O empate garantiria o título ao Vila Sandra, enquanto o Palmeirinha precisava vencer para levar a decisão para um terceiro jogo em campo neutro. O Vila Sandra veio com apenas uma mudança, enquanto que o Palmeirinha veio com três retornos. A primeira etapa teve equilíbrio, com muita concentração de bola na meia cancha. De um lado tínhamos Wescley e de outro Hantson como controladores de tráfego da bola. Dolinha foi a válvula de escape do Palmeirinha, enquanto Maranhão teve duas boas chances de abrir o marcador.

A segunda etapa mostrou o melhor Palmeirinha dos 180 minutos de decisão. O Alviverde do Jardim da Ordem promoveu uma blitz, mas parou em boas defesas de Felipe e no bom dia do setor defensivo do Vila Sandra. Foram dezenas de tentativas, todas em busca de uma bola só que levasse a decisão para o terceiro jogo. A cada uma, o tempo como inimigo e a cada uma o alívio da torcida alvinegra que ficou atrás do gol defendido por Felipe na etapa final.
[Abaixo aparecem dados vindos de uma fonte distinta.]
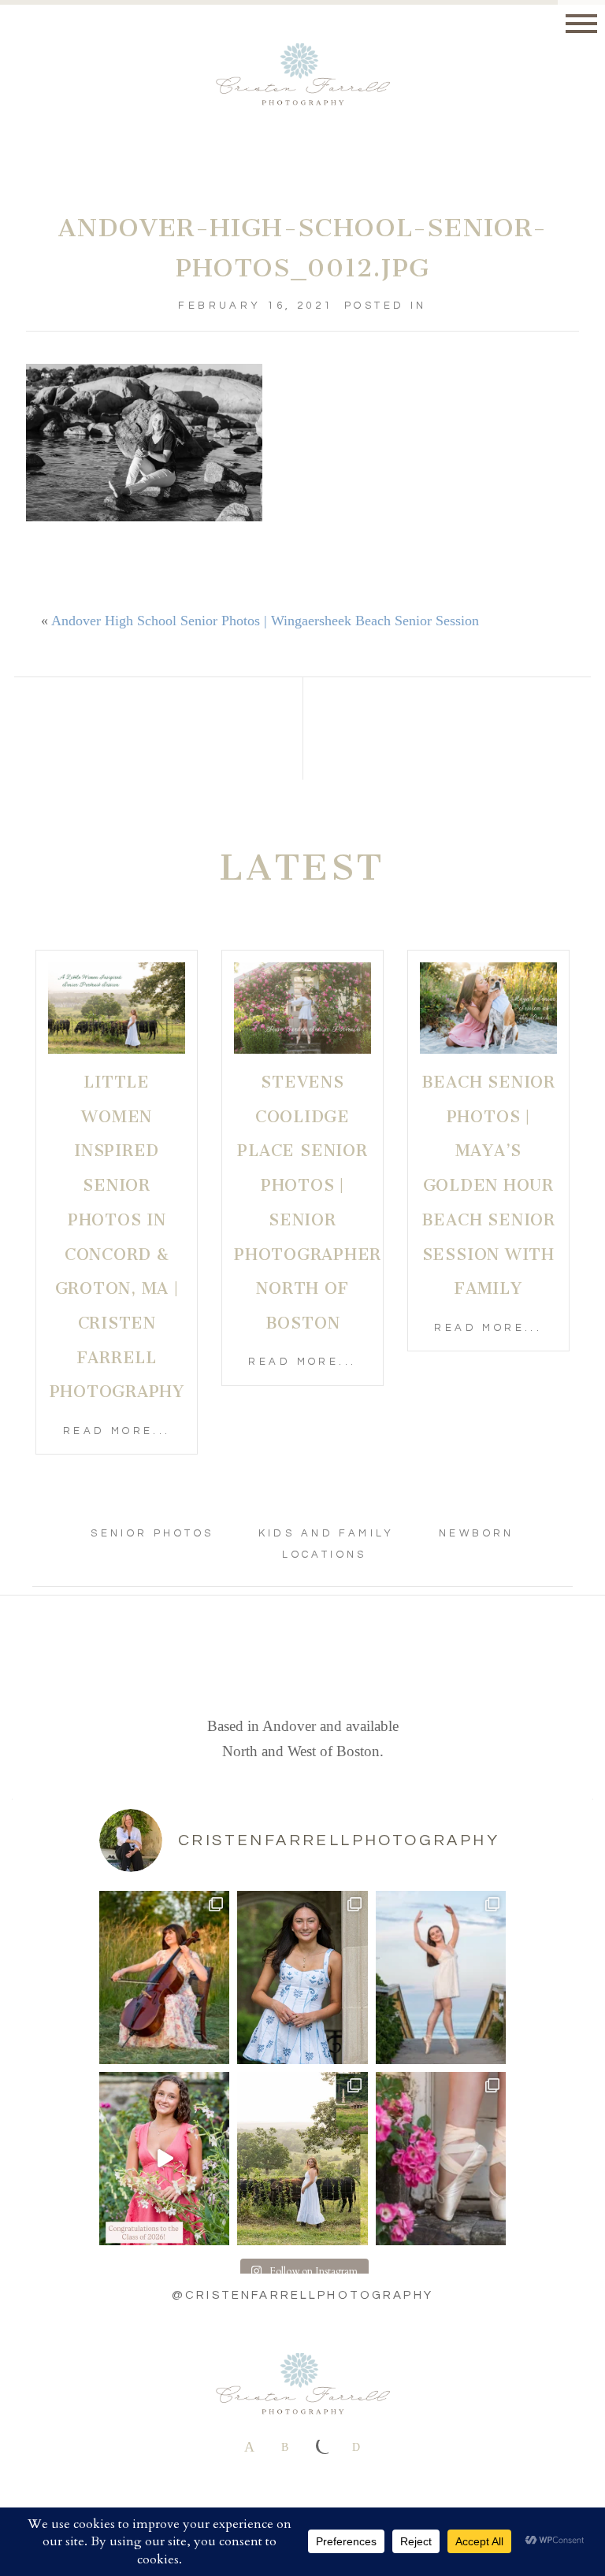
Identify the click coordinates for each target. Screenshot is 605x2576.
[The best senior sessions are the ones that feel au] (441, 1977)
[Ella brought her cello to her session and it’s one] (164, 1977)
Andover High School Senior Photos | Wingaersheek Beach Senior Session (265, 620)
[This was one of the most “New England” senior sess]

Para as centenas que se espremeram na arquibancada de fundo, a história foi sendo construída diante dos olhos e diante daqueles momentos em que eles se fecharam de aflição já esperando pelo pior que não veio, parando por centímetros, nas mãos de Felipe ou em uma das centenas de pés e cabeças salvadoras que pintaram na frente na hora da conclusão. O apito final veio e a certeza do título era palpável para os alvinegros.

Juvenis

Teve taça também. Sendo assim, temos um material a parte que, se já entrou no ar, está logo na sequência.

Ficha Técnica

Vila Sandra 0 x 0 Palmeirinha

Estádio Ozório Claudino de Barros, Vila Sandra, Cidade Industrial, Curitiba

Vila Sandra: Felipe; Robinho (Andrézinho), Faísca, Vinícius e Gian; Guilherme, Wescley (Edison) e Mineiro (Seco); Maranhão (Robson) , Zé Ricardo e Adriano (Dedé). Técnico: Marcos Franco.

Palmeirinha: Anderson; Mazinho, Mucilon, Thiagão (Jeovani) e Polaco; Carlo, Celo (César) e Hantson (Marquinhos); Dolinha, Thiago e Nico. Técnico: Daniel Jorge.

Arbitragem: Luiz Alexandre Fernandes, Diogo Morais e Wesley Waldir Marmitt.

Cartões Amarelos: Robinho (VSA), Mucilon e Thiago (PGG).